This astonishing state of affairs persists 32 years after the Supreme Court, in Buckley v Valeo, recognized “the actuality and appearance of corruption resulting from large individual financial contributions” in approving limits on such donations to candidates for federal office. One can only hope that even in Illinois we are too ashamed now to tolerate business as usual.

¶ Prime: “Why I Blog,” by Andrew Sullivan: an endearing, utterly characteristic piece. Mr Sullivan manages to make keeping a blog sound like NASCAR racing, reinvented for writerly types. (via Farmboyz)

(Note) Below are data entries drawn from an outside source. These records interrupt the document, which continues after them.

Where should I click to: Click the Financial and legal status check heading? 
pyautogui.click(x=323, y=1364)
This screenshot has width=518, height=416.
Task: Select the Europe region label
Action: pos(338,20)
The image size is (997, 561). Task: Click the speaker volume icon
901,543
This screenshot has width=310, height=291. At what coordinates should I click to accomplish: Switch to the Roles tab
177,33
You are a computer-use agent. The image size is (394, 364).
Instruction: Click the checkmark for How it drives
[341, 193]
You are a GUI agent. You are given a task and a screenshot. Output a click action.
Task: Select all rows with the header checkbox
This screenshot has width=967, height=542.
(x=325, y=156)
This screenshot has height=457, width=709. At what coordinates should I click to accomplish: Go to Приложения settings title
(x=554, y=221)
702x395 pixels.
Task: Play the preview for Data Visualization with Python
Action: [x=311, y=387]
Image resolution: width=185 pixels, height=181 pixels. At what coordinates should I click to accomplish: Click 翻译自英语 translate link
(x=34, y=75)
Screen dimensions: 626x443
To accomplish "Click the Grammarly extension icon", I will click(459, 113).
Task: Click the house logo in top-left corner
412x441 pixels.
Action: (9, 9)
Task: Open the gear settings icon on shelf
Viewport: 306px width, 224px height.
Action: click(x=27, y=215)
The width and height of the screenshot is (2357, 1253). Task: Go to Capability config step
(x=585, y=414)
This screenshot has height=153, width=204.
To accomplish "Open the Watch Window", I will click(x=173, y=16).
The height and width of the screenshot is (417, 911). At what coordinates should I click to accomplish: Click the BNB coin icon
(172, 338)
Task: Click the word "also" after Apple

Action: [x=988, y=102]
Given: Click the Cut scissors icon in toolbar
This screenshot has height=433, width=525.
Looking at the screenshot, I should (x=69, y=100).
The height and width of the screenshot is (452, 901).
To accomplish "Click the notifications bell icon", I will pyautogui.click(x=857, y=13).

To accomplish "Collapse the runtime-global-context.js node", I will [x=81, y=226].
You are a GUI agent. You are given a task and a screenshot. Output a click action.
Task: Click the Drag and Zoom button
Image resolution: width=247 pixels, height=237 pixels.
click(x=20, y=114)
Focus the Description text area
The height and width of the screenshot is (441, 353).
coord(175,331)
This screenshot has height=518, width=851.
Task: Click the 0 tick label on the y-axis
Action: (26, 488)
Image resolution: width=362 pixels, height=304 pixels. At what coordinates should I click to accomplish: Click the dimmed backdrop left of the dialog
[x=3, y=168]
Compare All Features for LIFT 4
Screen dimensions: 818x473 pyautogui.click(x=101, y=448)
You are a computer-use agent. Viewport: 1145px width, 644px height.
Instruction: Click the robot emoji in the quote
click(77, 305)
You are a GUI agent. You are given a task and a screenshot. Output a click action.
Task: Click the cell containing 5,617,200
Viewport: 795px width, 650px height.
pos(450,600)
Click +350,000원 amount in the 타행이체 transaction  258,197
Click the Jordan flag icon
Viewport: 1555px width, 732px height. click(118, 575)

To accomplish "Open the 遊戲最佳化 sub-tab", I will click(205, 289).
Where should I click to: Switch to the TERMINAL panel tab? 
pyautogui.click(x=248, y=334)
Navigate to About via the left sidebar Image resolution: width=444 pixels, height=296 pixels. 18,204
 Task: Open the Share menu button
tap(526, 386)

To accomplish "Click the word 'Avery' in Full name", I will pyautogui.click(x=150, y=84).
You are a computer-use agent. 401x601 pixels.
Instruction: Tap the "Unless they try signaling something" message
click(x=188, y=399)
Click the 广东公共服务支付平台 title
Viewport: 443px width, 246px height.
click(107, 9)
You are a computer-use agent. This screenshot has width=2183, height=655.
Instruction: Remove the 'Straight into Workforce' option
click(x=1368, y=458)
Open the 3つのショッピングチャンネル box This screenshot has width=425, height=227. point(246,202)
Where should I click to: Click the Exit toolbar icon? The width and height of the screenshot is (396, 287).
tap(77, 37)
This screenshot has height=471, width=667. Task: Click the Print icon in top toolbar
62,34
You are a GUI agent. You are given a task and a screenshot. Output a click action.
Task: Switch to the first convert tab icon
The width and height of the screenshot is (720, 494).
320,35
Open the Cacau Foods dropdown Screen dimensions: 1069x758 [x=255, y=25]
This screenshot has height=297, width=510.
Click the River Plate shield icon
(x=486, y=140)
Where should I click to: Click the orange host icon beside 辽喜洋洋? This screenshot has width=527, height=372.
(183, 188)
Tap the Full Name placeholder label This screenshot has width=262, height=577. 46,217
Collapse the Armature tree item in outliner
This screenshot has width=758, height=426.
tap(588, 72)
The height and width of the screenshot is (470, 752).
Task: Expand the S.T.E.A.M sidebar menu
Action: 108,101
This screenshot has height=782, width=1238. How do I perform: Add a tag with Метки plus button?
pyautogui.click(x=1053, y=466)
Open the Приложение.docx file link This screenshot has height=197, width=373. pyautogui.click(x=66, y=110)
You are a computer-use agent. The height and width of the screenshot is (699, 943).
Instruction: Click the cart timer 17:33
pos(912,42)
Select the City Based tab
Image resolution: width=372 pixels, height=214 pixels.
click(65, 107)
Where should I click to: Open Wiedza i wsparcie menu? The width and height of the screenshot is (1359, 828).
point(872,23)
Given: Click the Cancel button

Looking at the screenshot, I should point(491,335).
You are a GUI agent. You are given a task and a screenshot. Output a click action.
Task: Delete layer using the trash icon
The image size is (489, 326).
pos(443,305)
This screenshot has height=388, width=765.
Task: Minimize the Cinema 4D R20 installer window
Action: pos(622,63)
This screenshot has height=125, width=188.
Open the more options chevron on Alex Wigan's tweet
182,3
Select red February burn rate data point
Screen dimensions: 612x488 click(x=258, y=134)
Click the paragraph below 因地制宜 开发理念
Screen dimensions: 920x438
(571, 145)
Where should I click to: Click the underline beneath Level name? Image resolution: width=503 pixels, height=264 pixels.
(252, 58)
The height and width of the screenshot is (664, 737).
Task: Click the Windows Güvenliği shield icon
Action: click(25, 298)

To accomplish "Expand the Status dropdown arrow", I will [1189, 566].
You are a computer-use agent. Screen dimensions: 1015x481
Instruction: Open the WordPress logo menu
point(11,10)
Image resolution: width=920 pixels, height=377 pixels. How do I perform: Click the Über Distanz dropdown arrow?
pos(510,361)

You end up writing about yourself, since you are a relatively fixed point in this constant interaction with the ideas and facts of the exterior world. And in this sense, the historic form closest to blogs is the diary. But with this difference: a diary is almost always a private matter. Its raw honesty, its dedication to marking life as it happens and remembering life as it was, makes it a terrestrial log. A few diaries are meant to be read by others, of course, just as correspondence could be—but usually posthumously, or as a way to compile facts for a more considered autobiographical rendering. But a blog, unlike a diary, is instantly public. It transforms this most personal and retrospective of forms into a painfully public and immediate one. It combines the confessional genre with the log form and exposes the author in a manner no author has ever been exposed before.

¶ Vespers: Sam Jordison writes about “The Tyranny of the To-Read Pile,” at the Guardian. 

Bibliophiles everywhere will be only too well acquainted with the demons of guilt and shame that such explorations would conjure. The to-read pile is more than just a physical stack of books: it’s a tower of ambitions failed, hopes unrealised, good intentions unfulfilled. Worse still, it’s a cold hard reminder of mortality. Already, I have intentions to read more books than I can hope to manage in a normal lifetime. How will this pile of books taunt me when I’m 64?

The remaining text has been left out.